### Source data ###

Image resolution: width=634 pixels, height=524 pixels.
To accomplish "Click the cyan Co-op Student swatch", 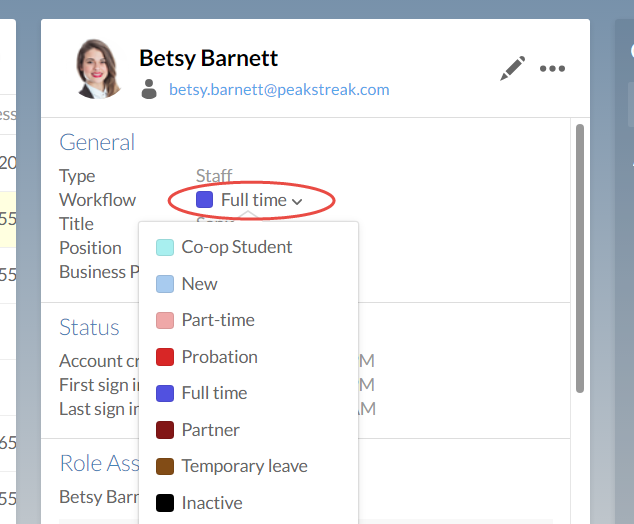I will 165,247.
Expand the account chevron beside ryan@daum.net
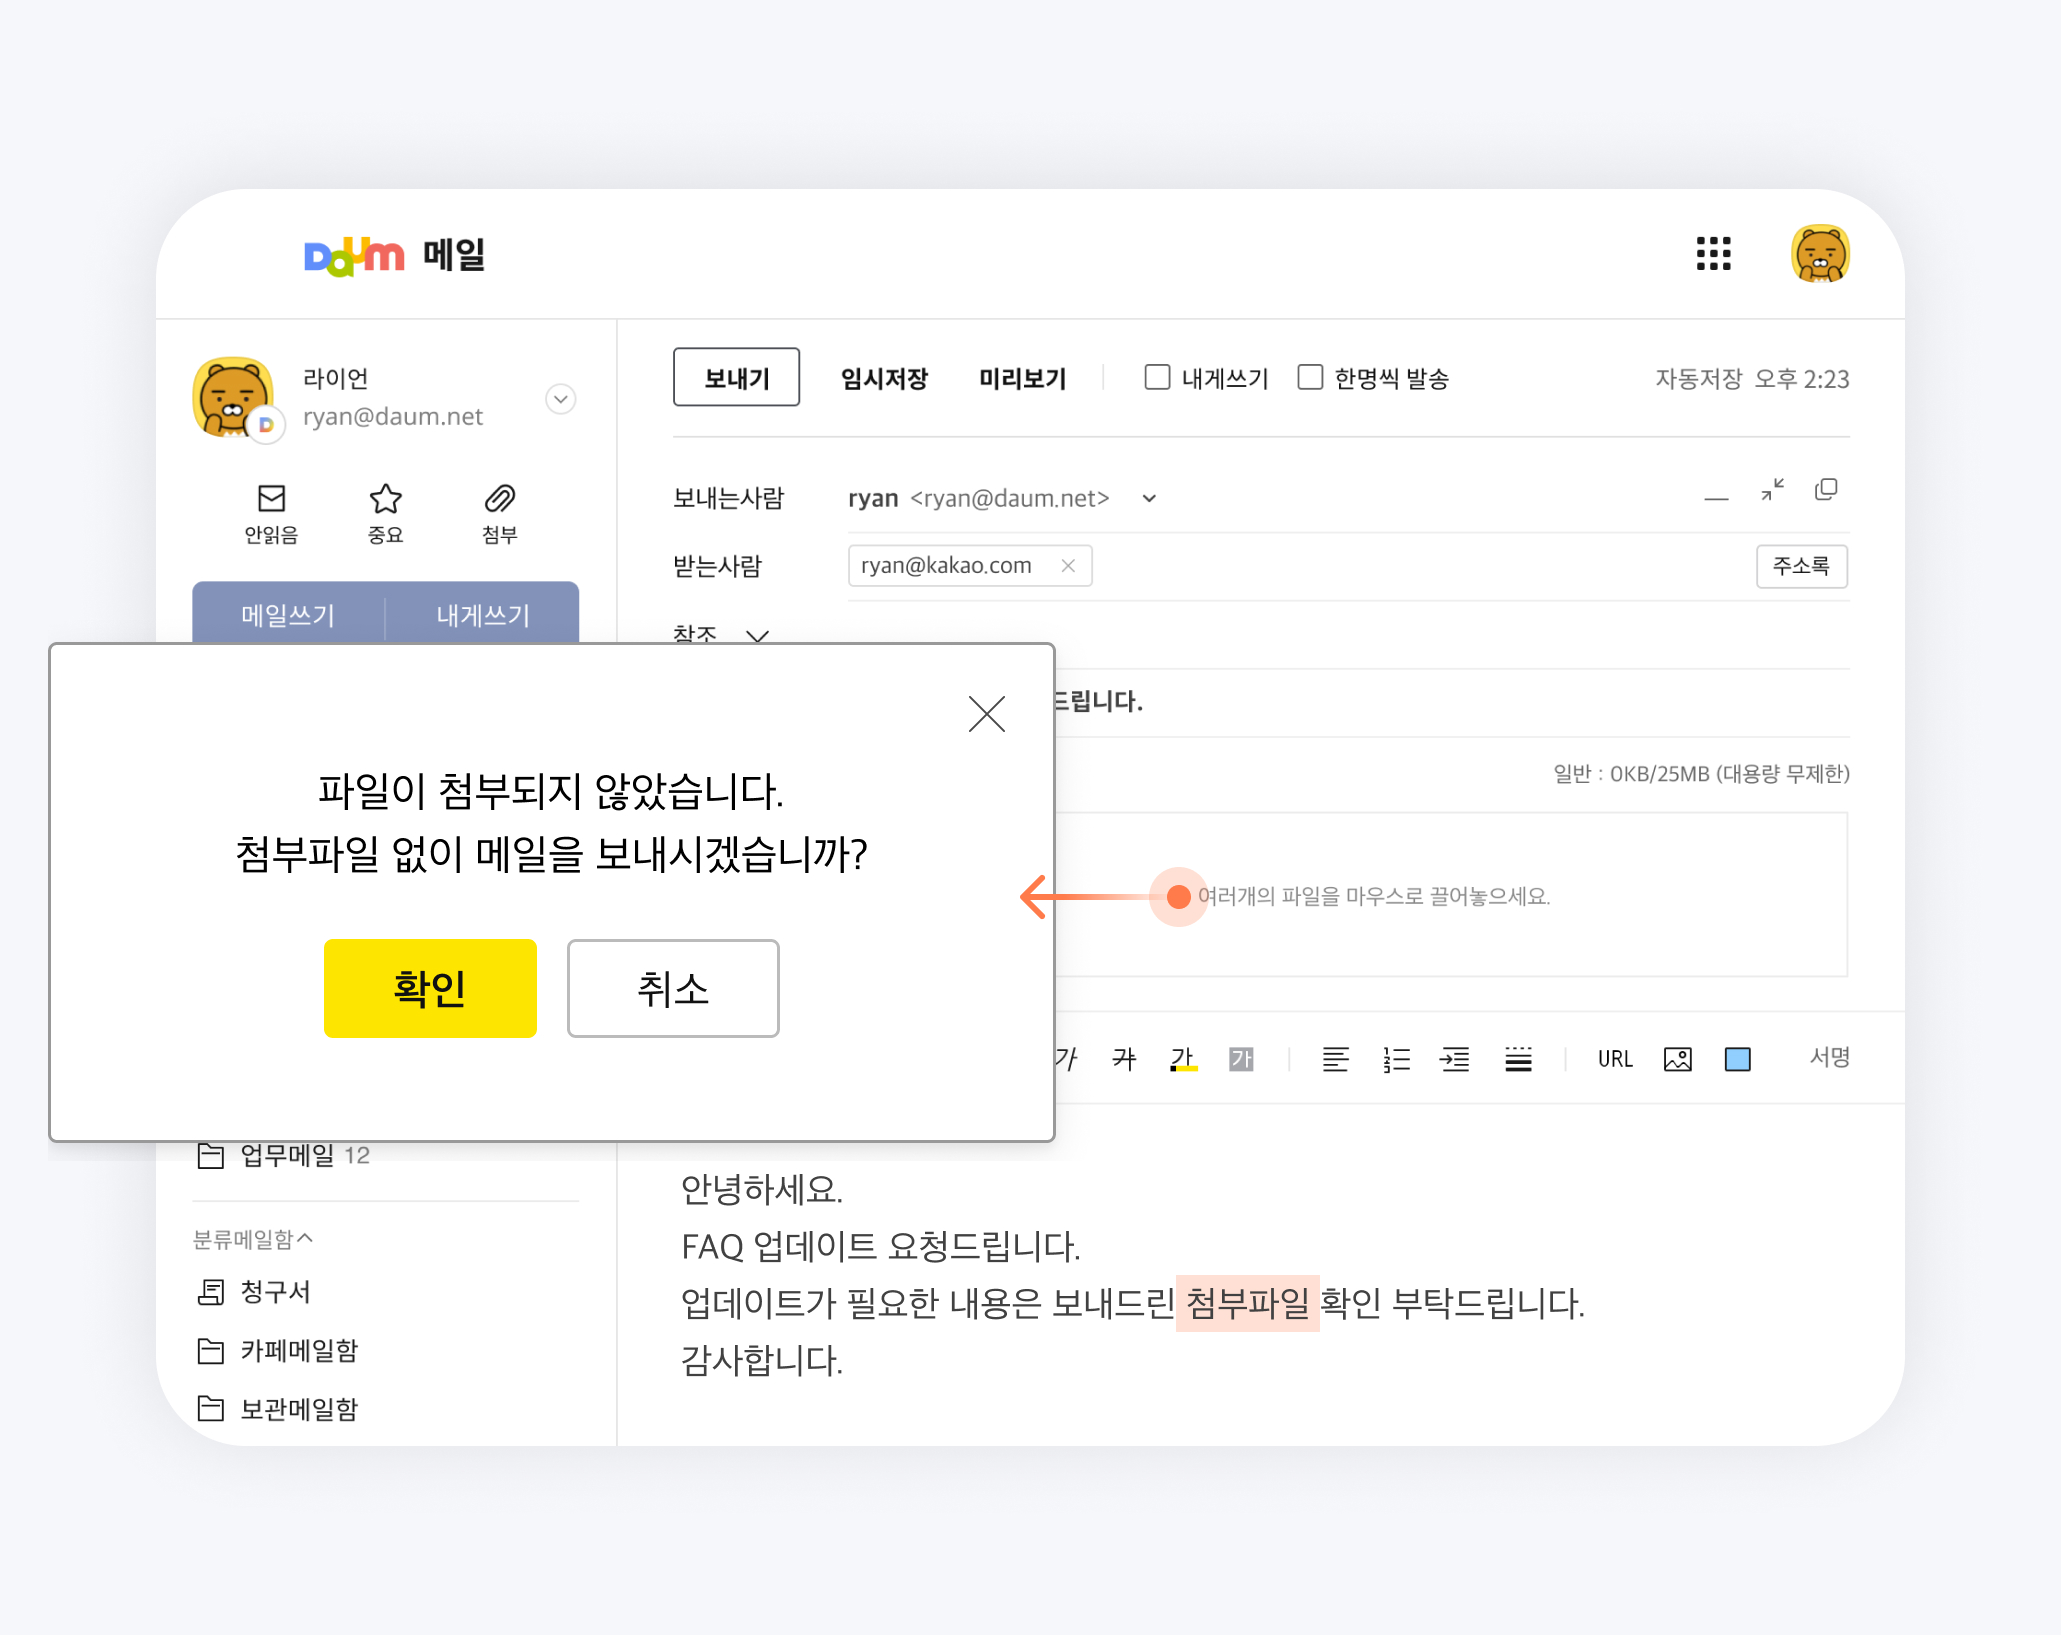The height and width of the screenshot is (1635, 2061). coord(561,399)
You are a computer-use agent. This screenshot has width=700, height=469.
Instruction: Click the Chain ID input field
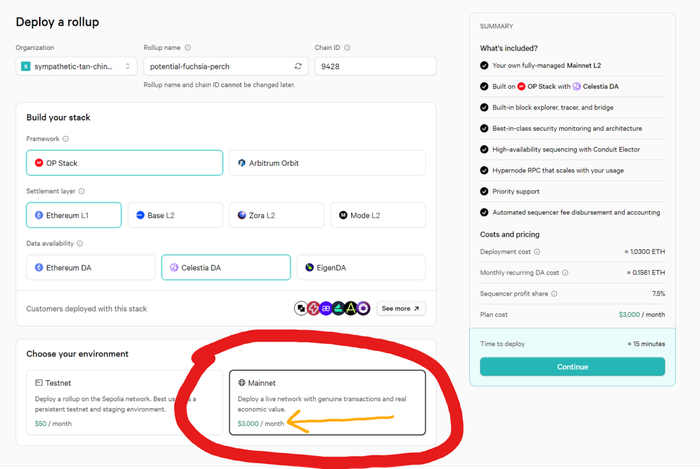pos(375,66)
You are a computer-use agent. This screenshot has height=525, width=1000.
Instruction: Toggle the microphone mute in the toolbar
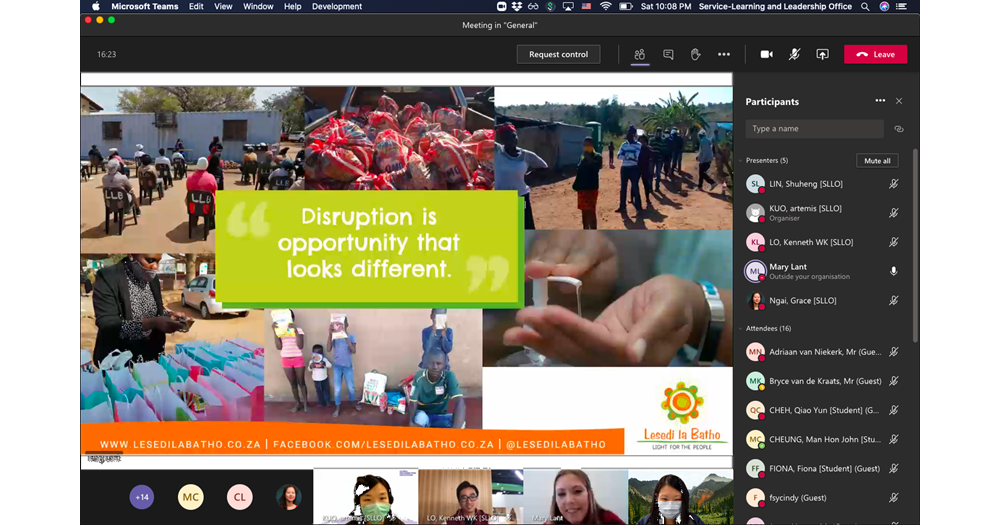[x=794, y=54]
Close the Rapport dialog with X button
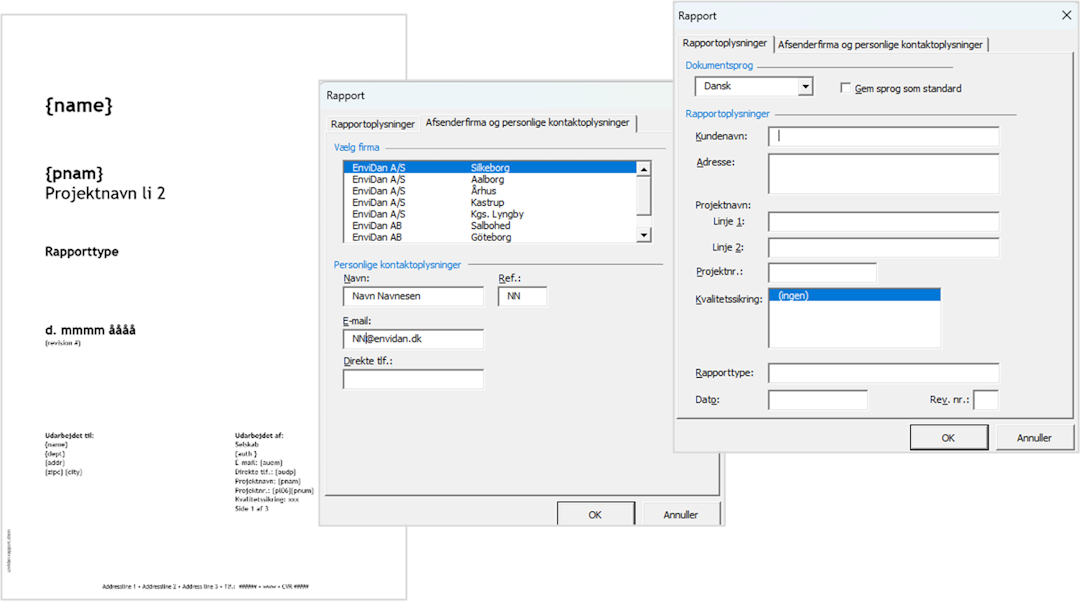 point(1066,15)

###

[About this task]
Exactly the lines from the one holding "Instruction: Click the Chain ID input field" through the last line of the entries must be set down, with nothing added and no pictures.

[Result below]
Instruction: Click the Chain ID input field
pos(375,66)
You are a computer-use agent. This screenshot has height=525, width=1000.
Instruction: Toggle the microphone mute in the toolbar
[x=794, y=54]
Close the Rapport dialog with X button
 point(1066,15)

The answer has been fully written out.